NASA has pinned
down the apparent location of an erratic fuel tank sensor glitch that foiled
two launch attempts of the space shuttle Atlantis, the agency said Tuesday.
Engineers tracked
the glitch to an oversized electrical socket that bridges the interior and
exterior of Atlantis' 15-story external tank after fueling the vessel with more
than 500,000 gallons (1.9 million liters) of its super-chilled rocket fuel in a
test.
"I'm just
pleased as punch that we know it's in the connector and not some other place in
these 100 feet or so of wiring and sensors and electronics boxes," said Wayne
Hale, NASA's space shuttle program manager, after the test. "So we know in what
area to concentrate our efforts."
NASA staged
Tuesday's fueling test on Atlantis' Pad 39A launch site at the Kennedy Space Center in Cape Canaveral, Fla., in hopes of recreating the same type of engine
cutoff sensor malfunctions that prevented mission managers from launching the STS-122 construction
flight to the International Space Station (ISS) earlier this month.
Known as
engine cutoff (ECO) sensors, the fuel gauge-like devices serve as a backup
system to shut down a shuttle's three main engines before the orbiter's fuel
tank runs dry.
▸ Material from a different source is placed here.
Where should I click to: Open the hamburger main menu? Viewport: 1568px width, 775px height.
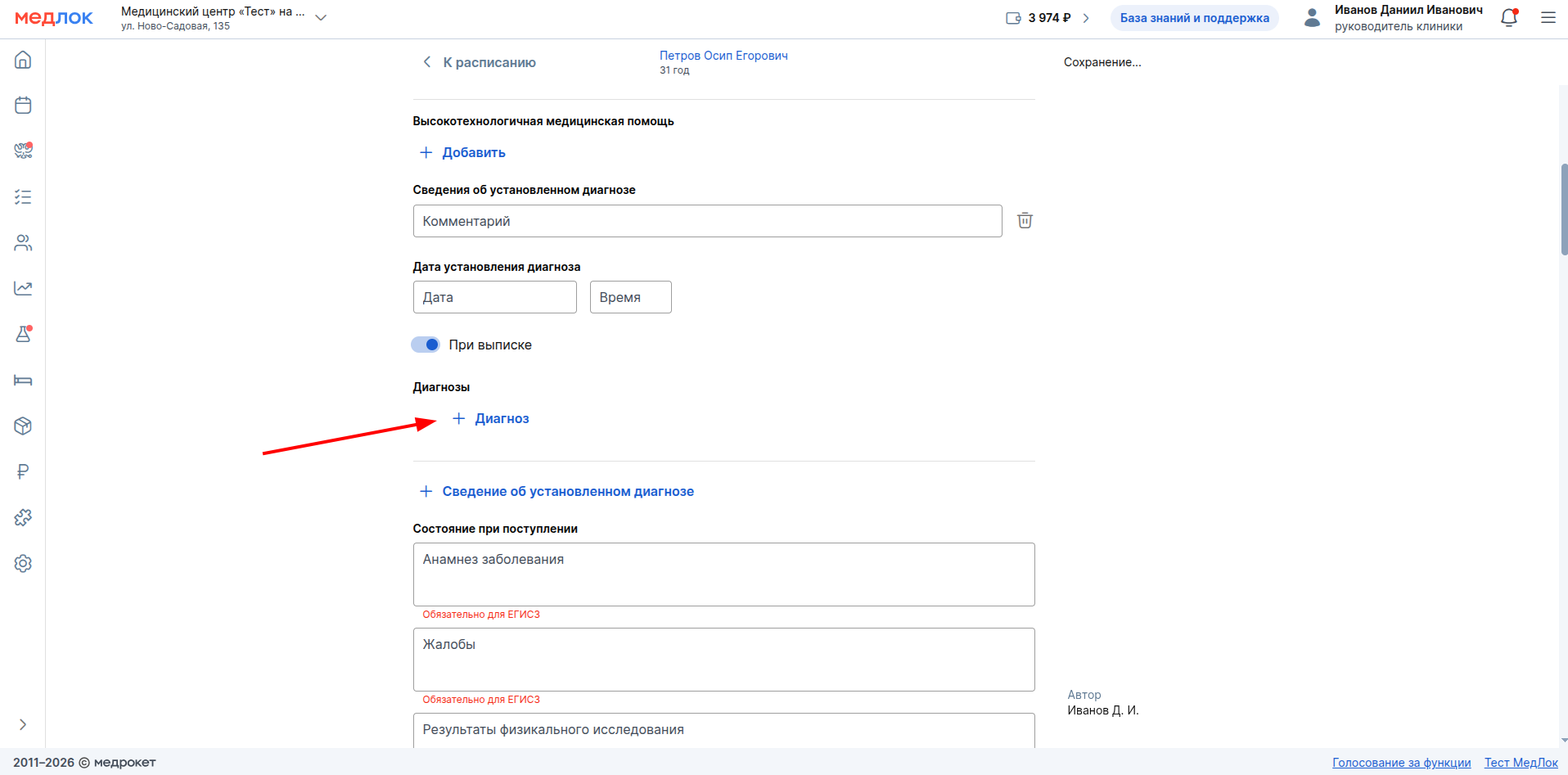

If the engines continue to fire without fuel, they could cause
catastrophic damage, NASA has said.
NASA flight
rules call for at least three of the four liquid hydrogen sensors to work
properly in order to lift off, but Atlantis' fuel gauges suffered
repeated failures during standard countdown tests for Dec. 6 and Dec. 9
launch attempts. Similar glitches have plagued NASA since the agency resumed
shuttle flights in 2005 following the Columbia accident, prompting mission
manager to delay the STS-122 mission to no
earlier than Jan. 10 to settle the glitch once and for all.
"We gleaned
quite a bit of data today, I'm happy to say," Hale said of Tuesday's test. "The
data is indicating that we have a problem in what we call a feed-through
connector."
The
connector is about 1.5 inches (3.8 cm) wide, 4 inches (10 cm) long and composed
of three major segments: an interior electrical socket, a series of metal pins
set in glass, and an exterior electrical socket that allows cables to run from
the external tank to electronics boxes inside Atlantis.
Engineers
used a tool similar those used by telephone and cable television companies to
track breaks in their wiring to find open circuits at Atlantis' feed-through
connector, Hale said, adding that the glitch appears to be associated with the
cryogenic temperatures of the shuttle's liquid hydrogen and liquid oxygen
propellant.
"These
things are not showing up at normal, everyday temperatures when the tank is
warming back up or is empty," Hale said.
Engineers
will meet on Wednesday to go over potential modifications and other fuel tank
troubleshooting work to address the shuttle fuel tank sensor glitch. Any
repairs will depend on exactly where the problem resides. Engineers could spend
up to 10 days replacing the connector's exterior socket and other hardware, but
would have to stand down for a much longer period should the glitch be tracked to
the interior socket, which can only be reached from inside the shuttle fuel
tank, Hale said.
The
technical data and repair method will determine whether Atlantis will be ready
to haul the European-built Columbus lab to the ISS on Jan. 10 or will have to
wait a bit longer, he added.
"We don't
need to go fly if it's not safe," Hale said. "What we need to do is take it one
step at a time and do it right, right now."